Seeking Infrastructure bond status on its loan would have made it easier for Lavasa to raise money from retail investors and also they would have commanded a higher value making it more attractive for investors. Bonds can now be issued at a discounted interest i.e., interest that Lavasa would have to pay to is debtors will be lower for the same amount of money. An infrastructure bond status would have given Lavasa more options to raise money, eased its cash flows, made it more valuable and attractive and allowed it to better negotiate a restructuring deal.

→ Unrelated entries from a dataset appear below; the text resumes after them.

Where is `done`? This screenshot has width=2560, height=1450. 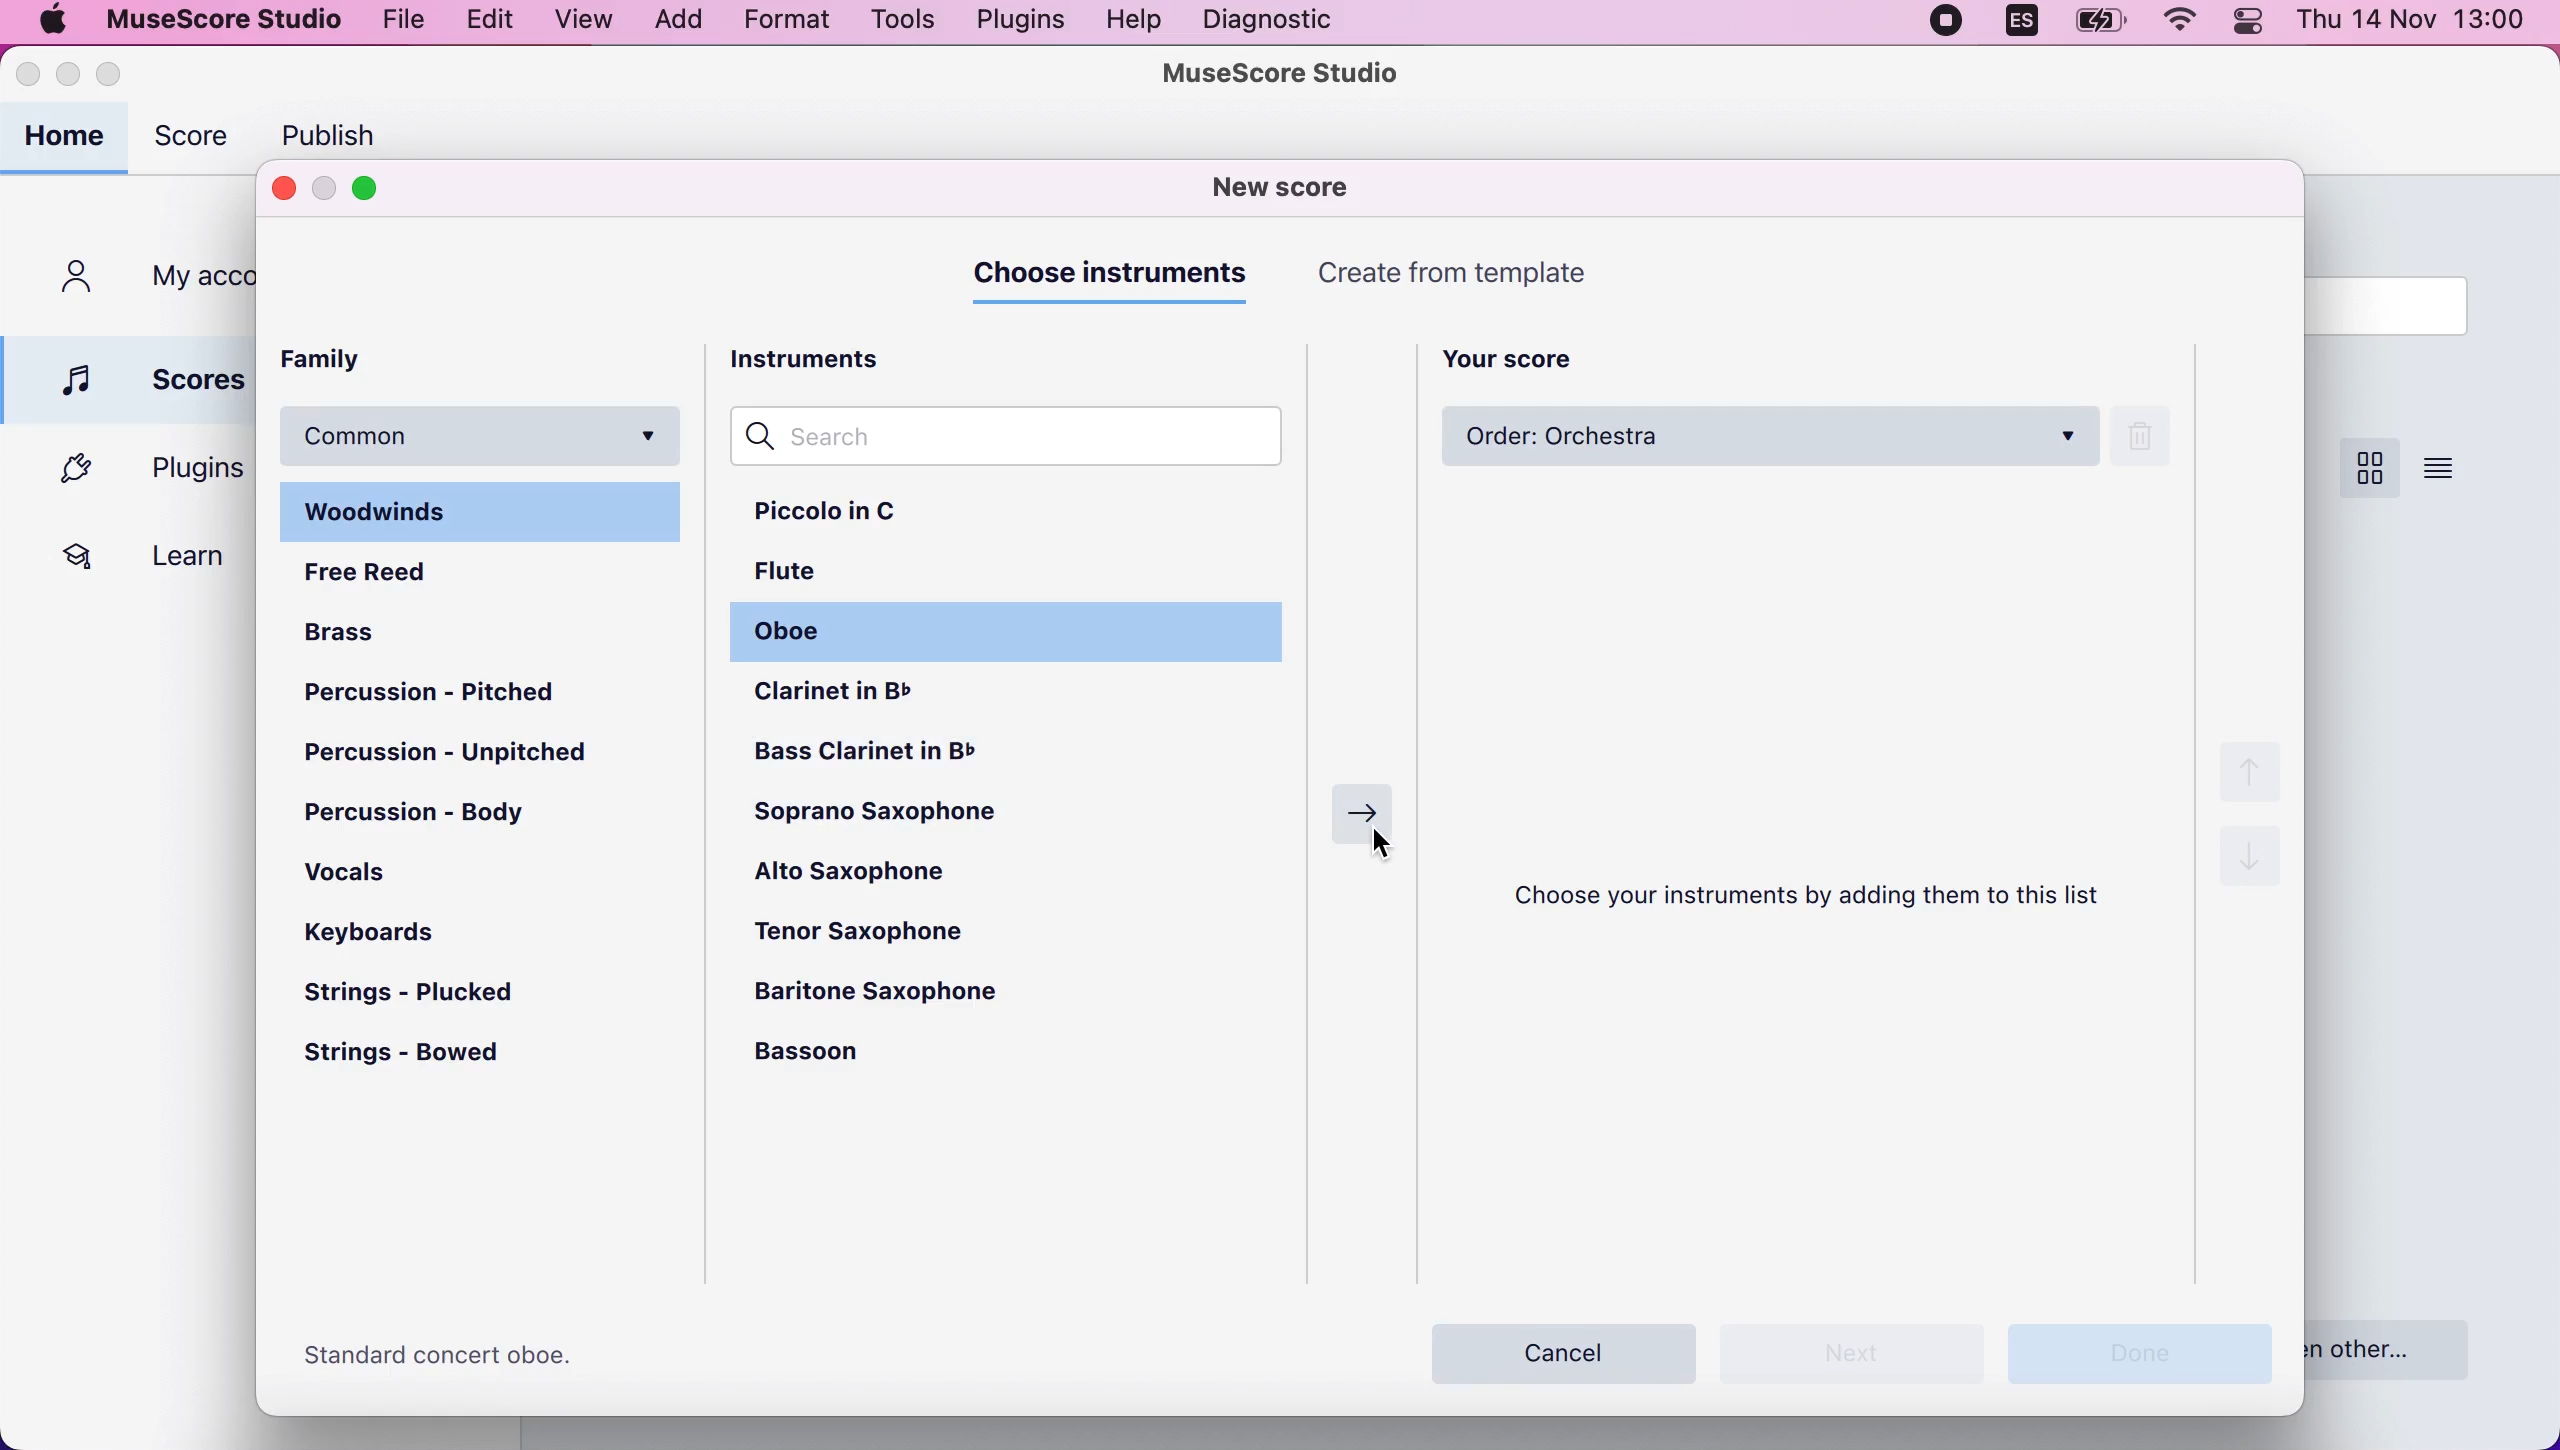 done is located at coordinates (2152, 1354).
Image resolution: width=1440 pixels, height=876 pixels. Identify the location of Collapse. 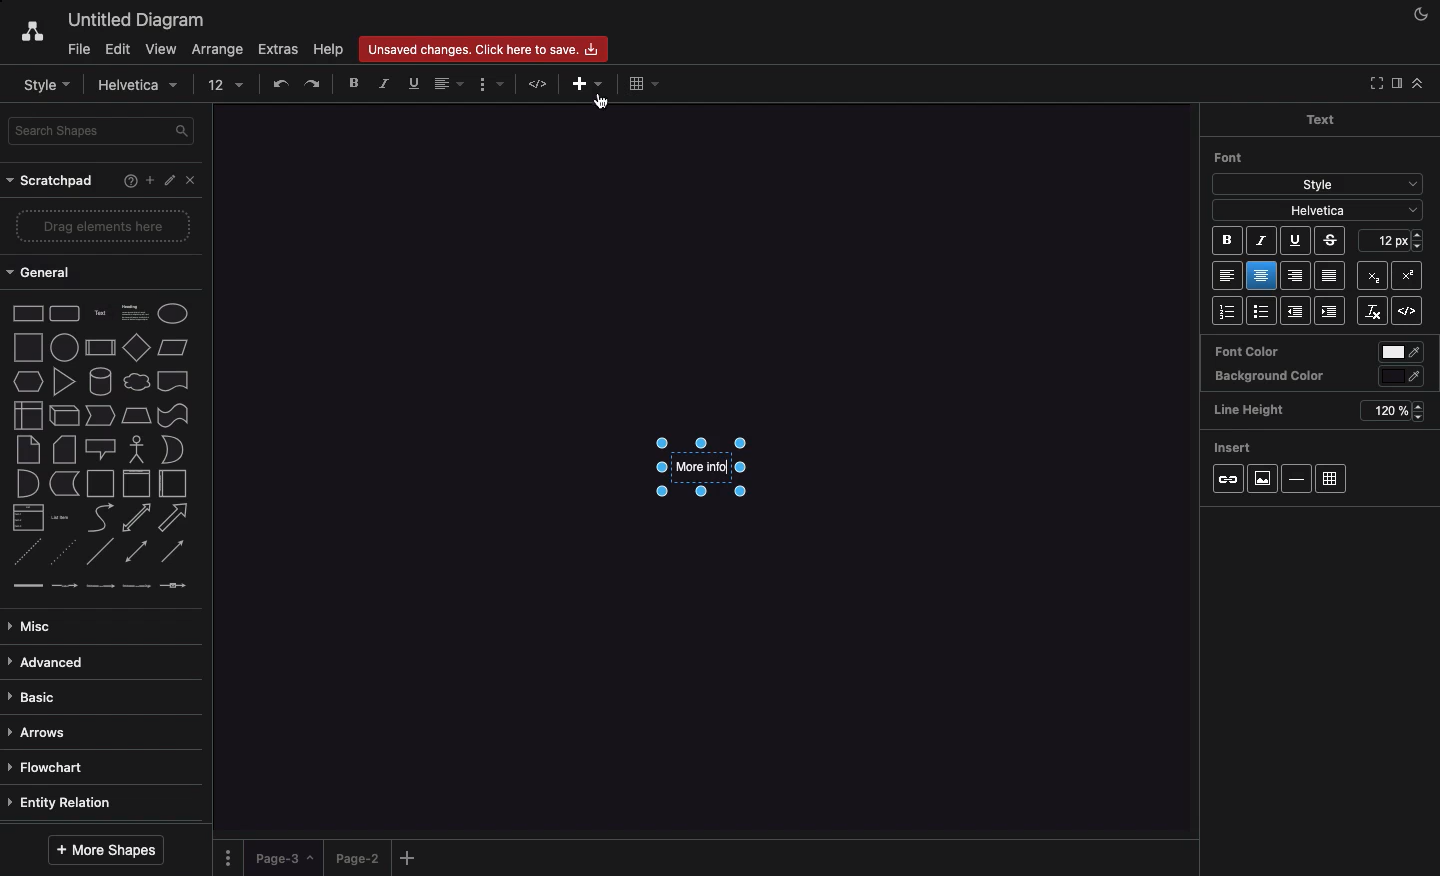
(1373, 84).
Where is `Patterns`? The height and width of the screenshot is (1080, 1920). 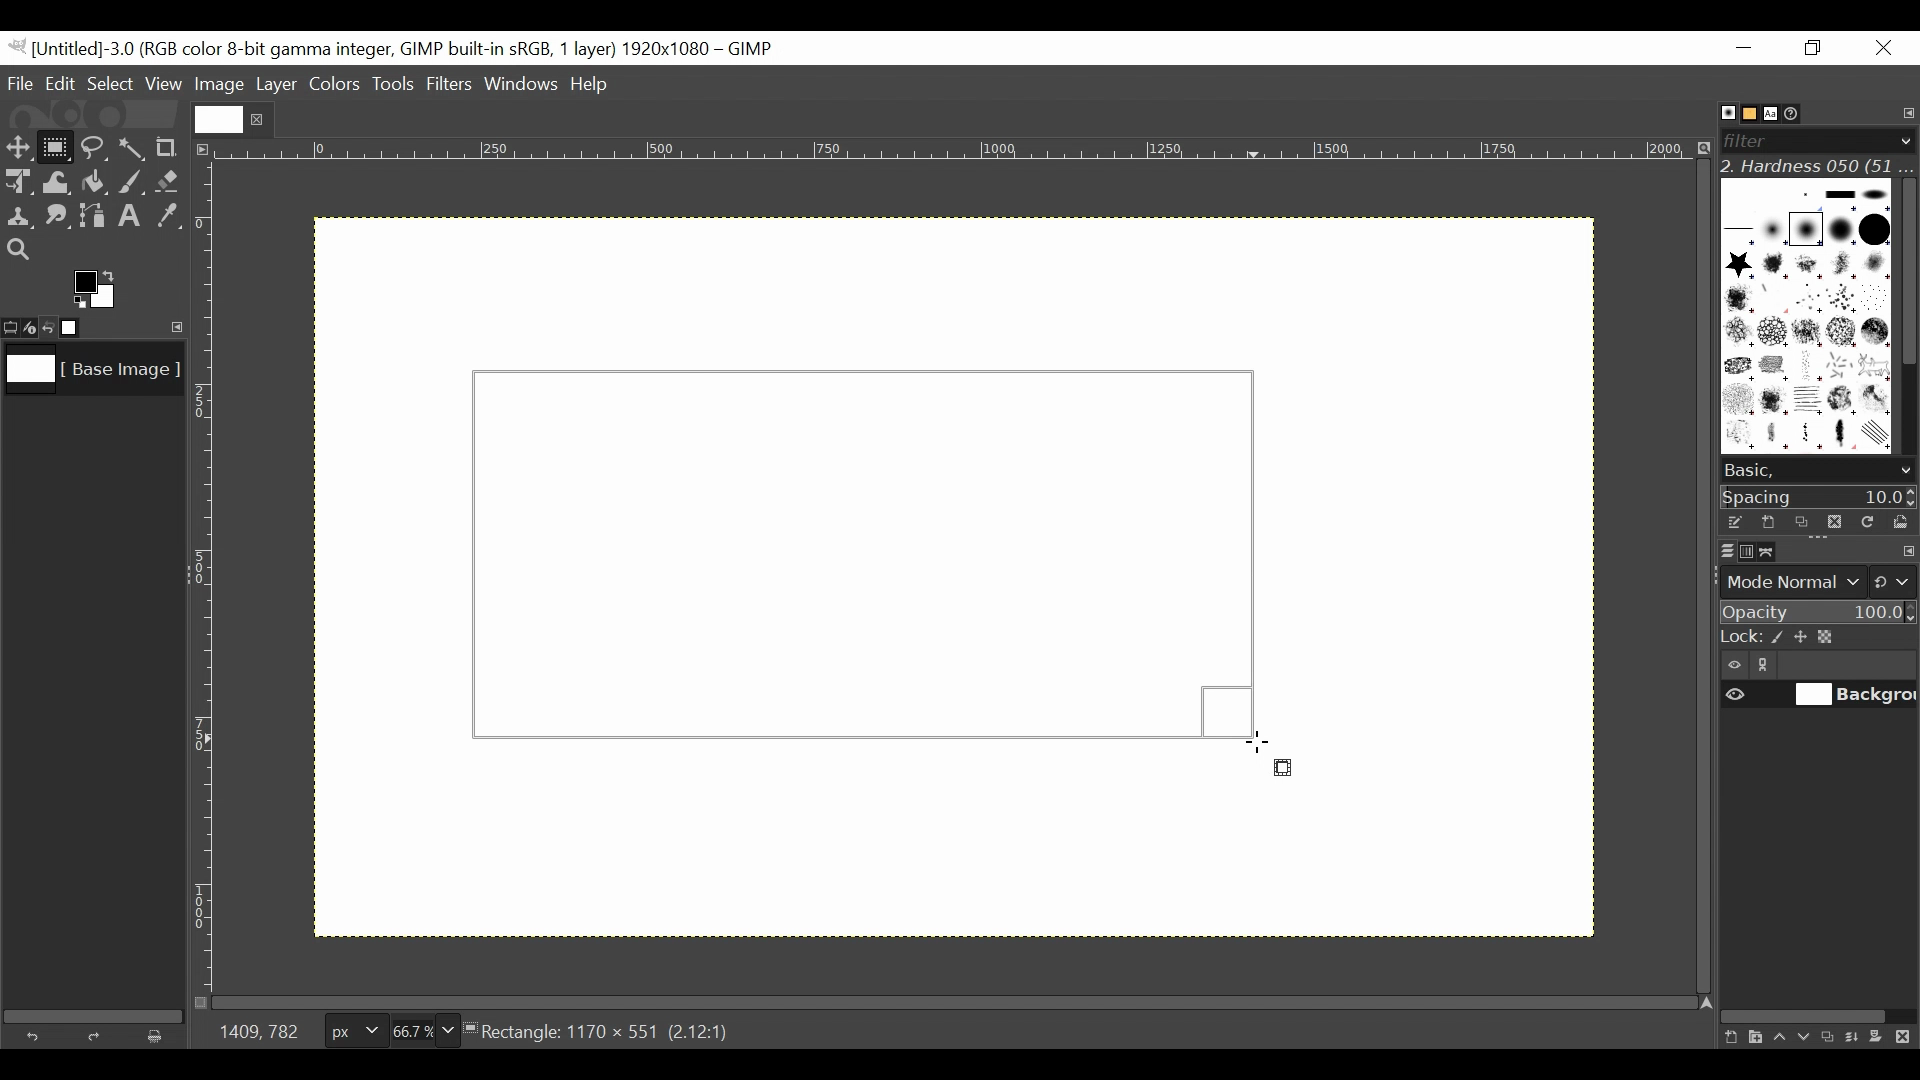
Patterns is located at coordinates (1806, 320).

Standard Assets and Corporate Debt Restructuring:

Assets which are perceived to be risk free (normal) are referred to as Standard assets. These assets are considered to be performing assets as they on a regular basis generate income. As long as Lavasa’s debt would be perceived as a standard asset no alarm bells will ring in the market as they would be expected to generate stable projectable cash flows. Now to still maintain the status of a standard asset Lavasa would have to ease the expenses being incurred which could be to some extent be achieved through restructuring this debt and re-negotiating interest terms. Restructuring a Debt involves cutting a new deal with Lenders at ‘lower interest rates, ‘longer repayment periods’ or a combination of both and more factors. This option gives companies more cushion and space to repay obligations, thus improving its financials. While longer repayment periods would increase the interest that the borrower might have to pay, Banks take a call on if by increasing the repayment period, a project would have more room/ opportunity to generate revenues and meet its expectations.

For example – if a debt has been restructured at a longer payment period, then more time is given to the debtor to pay back the outstanding amount, thus improving revenues and a company’s financials

Getting this infrastructure status would have allowed Lavasa to enter the CDR cells of banks giving more muscle to Lavasa to negotiate a ‘restructuring’ deal. It is a lot like a VIP pass giving you special privileges over the rest of the masses

To give some perspective about this, one could look at the ‘government bail-outs’. Many banks simply cannot fail and go under as they would bring the market down with them leading to a chaotic environment. Instead of letting them become non-performing, governments here have no choice and but to infuse more capital and make a deal which keeps these banks afloat and gives them another chance to right their wrong decisions.

Infrastructure status would have given more muscle to Lavasa for its negotiations; and without this status Lavasa will not have an upper hand when it sits with the banks for a restructuring deal. In fact being now a ‘real estate commercial loan’ banks will be all the more wary, cautious and conservative while dealing.